>> BEGIN Article

Jeff Mezger: I’ll leave the dollar value, Steve, to Jeff to talk about. But if you look at our fourth quarter, I don’t know the exact number is like 700 lots we purchased total and so you know our delivery numbers, so therefore your lot count went down, I would expect that it will go down further in Q1. I don’t know that we’ve looked at it, but we’re being pretty tight right now with any land spend and at the same time, we’re continuing to deliver on our backlog and our WIP. So I do think you’ll see our lot count go down. We own lots that support growth right now for ’23, ’24, ’25, so we’re in a good spot, with good basis on our lot portfolio, so we don’t feel the pressure to have to buy anything to grow and we’d rather hold our cash and wait for the right time to go back and redeploy. So we could, we will see a lot count down in Q1. It could continue for a little while. Jeff, you want to talk dollars?
Jeff Kaminski: Yeah. As far as dollars go, Steve. I mean we generally don’t forecast, things like that on the balance sheet. But I think it is a reasonable expectation to assume that our inventory investment would be lower at the end of the year end and generate some operating cash flow for the Company that we could redeploy into other uses as we move through 2023.
Operator: Thank you. Our next question will come from the line of Michael Rehaut, with J.P. Morgan. Please proceed with your question.
Michael Rehaut: Thanks, good afternoon, everyone. I appreciate you taking my questions. I wanted to circle back first to the gross margins and the guidance for the first quarter. Help me reconcile the statements that you’re protecting your backlog and not getting as aggressive or getting a least aggressive as you can on the backlog, maybe I guess you said in some instances where they’re smaller backlogs in certain communities maybe incentivizing a little bit but broadly, trying to maintain the gross margin of let’s say three or six months ago, and help me reconcile that statement with the first quarter guidance of 20% to 21%, which is several hundred basis points lower than a couple of quarters ago. I know you mentioned as part of the drivers there, mix and a lower amount of operating leverage, so it does sound like some of the delta is in that, I guess that’s my first question, I’ll go onto the second one.
Jeff Kaminski: Right. As we talked about in the prepared remarks, it really, it’s our outlook on the homes that are going to close, we have most of them in backlog right now, what those margins look like, we have an offering certain concessions pretty close to closing a lot of homes in order to basically convince buyers are closing their homes, and there’s a little bit of set aside for continued activity in that area. Higher construction costs are hitting in the first quarter, just based on when homes are started and keeping in mind that our lumber lags a little bit because of the way we lock lumber prices, so that trough that hit starting to go down about mid-year last year is more or less going to hit us more like the second quarter as opposed to the first quarter.
The lower pricing obviously, has been the main driver on the quarter-over-quarter decline in margin and we’re just basically call it like we see it right now and what’s expected to close in the first quarter.
Michael Rehaut: Well, I appreciate that. I guess maybe just as a follow on around that, it would be really helpful to kind of get a sense of, to the extent that again, you’ve tried to keep it to a minimum but what amount of incremental incentive on average is in the backlog today versus six months ago? And more importantly, you highlighted in your prepared remarks, the Inland Empire, where you’re starting to kind of work through the backlog more quickly and you said that in the last few weeks, you’ve generated better sales growth — sorry, better sales pace with what you said were solid margins, I’m kind of curious what solid margins mean there and perhaps that’s kind of a clue in terms of how we should think about margins going forward for the broader company?

>> END Article
>> BEGIN Listing

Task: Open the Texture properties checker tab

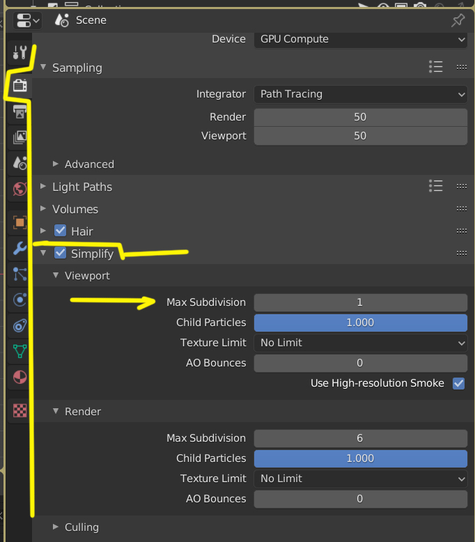Action: (x=20, y=410)
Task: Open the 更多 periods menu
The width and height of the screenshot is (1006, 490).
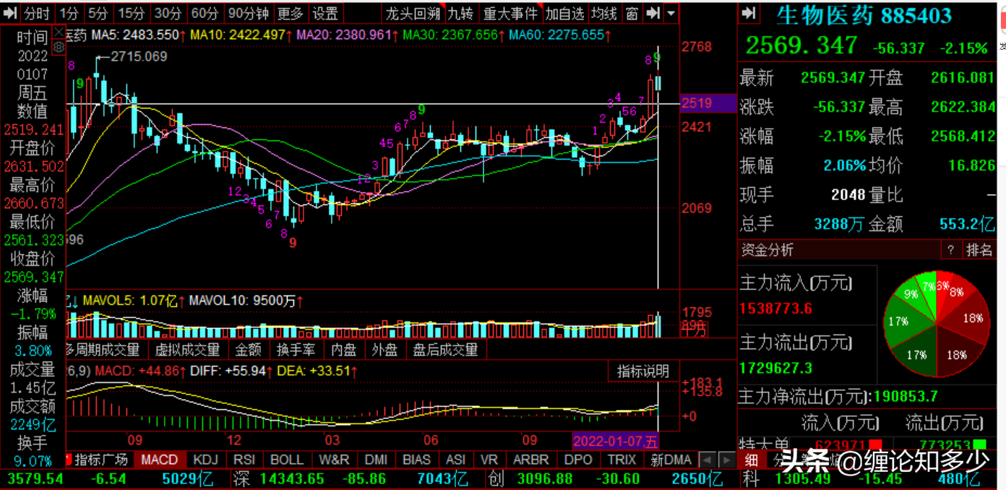Action: pyautogui.click(x=291, y=13)
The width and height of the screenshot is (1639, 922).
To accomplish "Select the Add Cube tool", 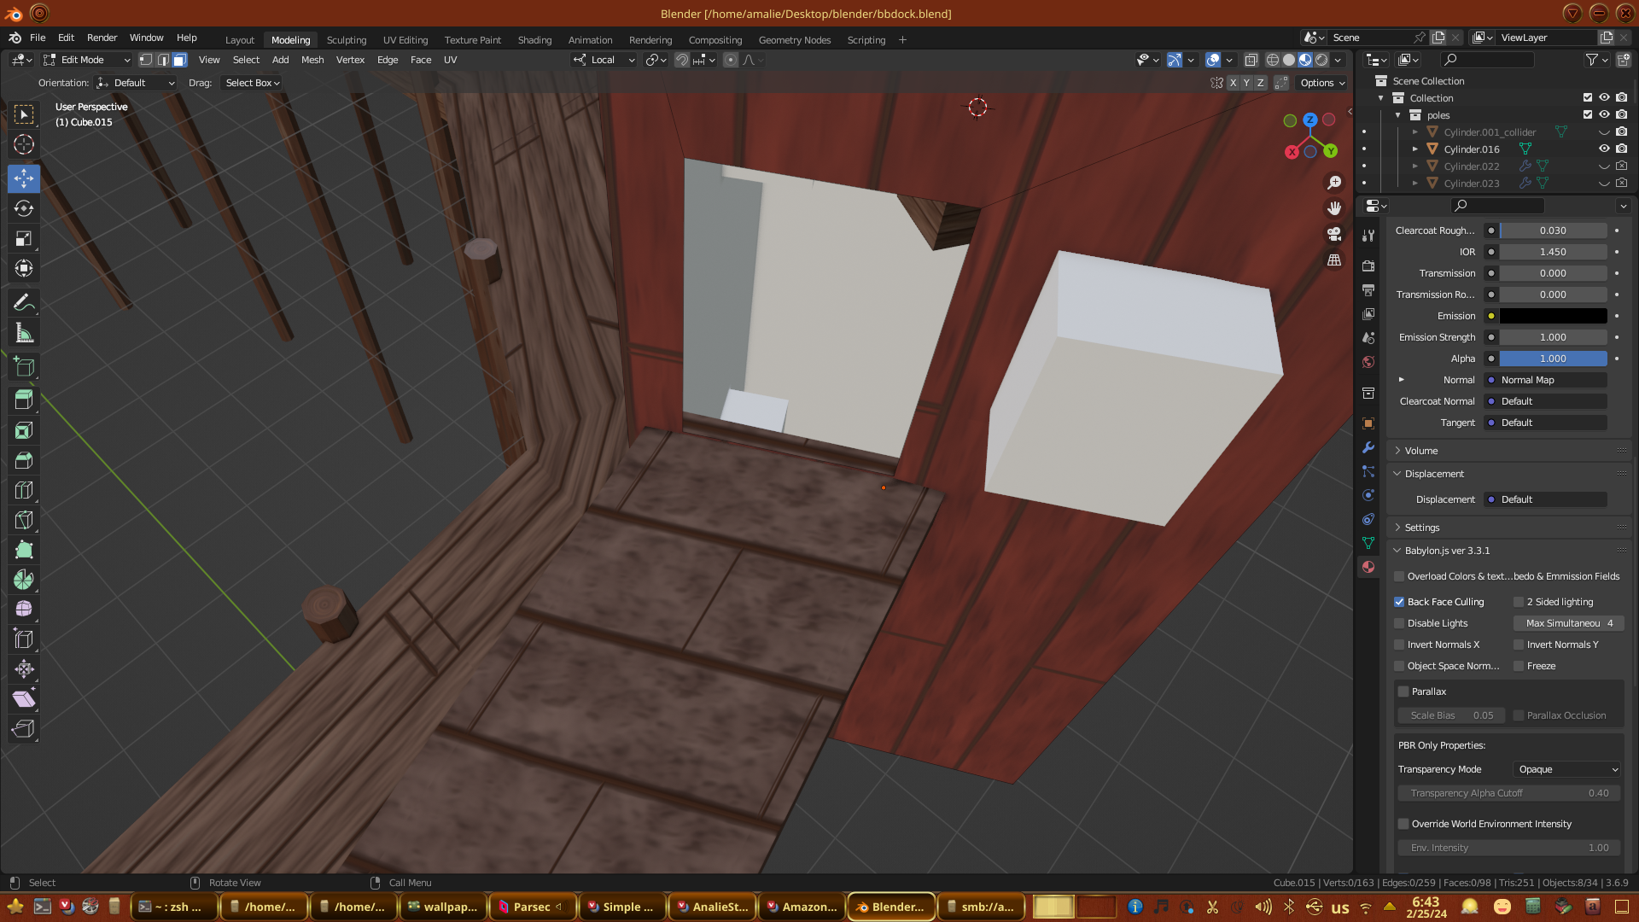I will [24, 367].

>> END Listing

→ Tasks to perform:
1: Translate this sentence from the earnings call transcript into Spanish: "So I do think you'll see our lot count go down."
2: List every speaker label that opens a turn in the earnings call transcript.
3: Update the earnings call transcript from "Michael Rehaut: Well, I" to "the broader company?", replacing "solid margins" with "strong margins".
The material above comes from a separate source and is unrelated to the earnings call transcript.

→ Complete answers:
1: Así que sí creo que verán disminuir nuestro número de lotes.

2:
Jeff Mezger
Jeff Kaminski
Operator
Michael Rehaut

3:
Michael Rehaut: Well, I appreciate that. I guess maybe just as a follow on around that, it would be really helpful to kind of get a sense of, to the extent that again, you’ve tried to keep it to a minimum but what amount of incremental incentive on average is in the backlog today versus six months ago? And more importantly, you highlighted in your prepared remarks, the Inland Empire, where you’re starting to kind of work through the backlog more quickly and you said that in the last few weeks, you’ve generated better sales growth — sorry, better sales pace with what you said were strong margins, I’m kind of curious what strong margins mean there and perhaps that’s kind of a clue in terms of how we should think about margins going forward for the broader company?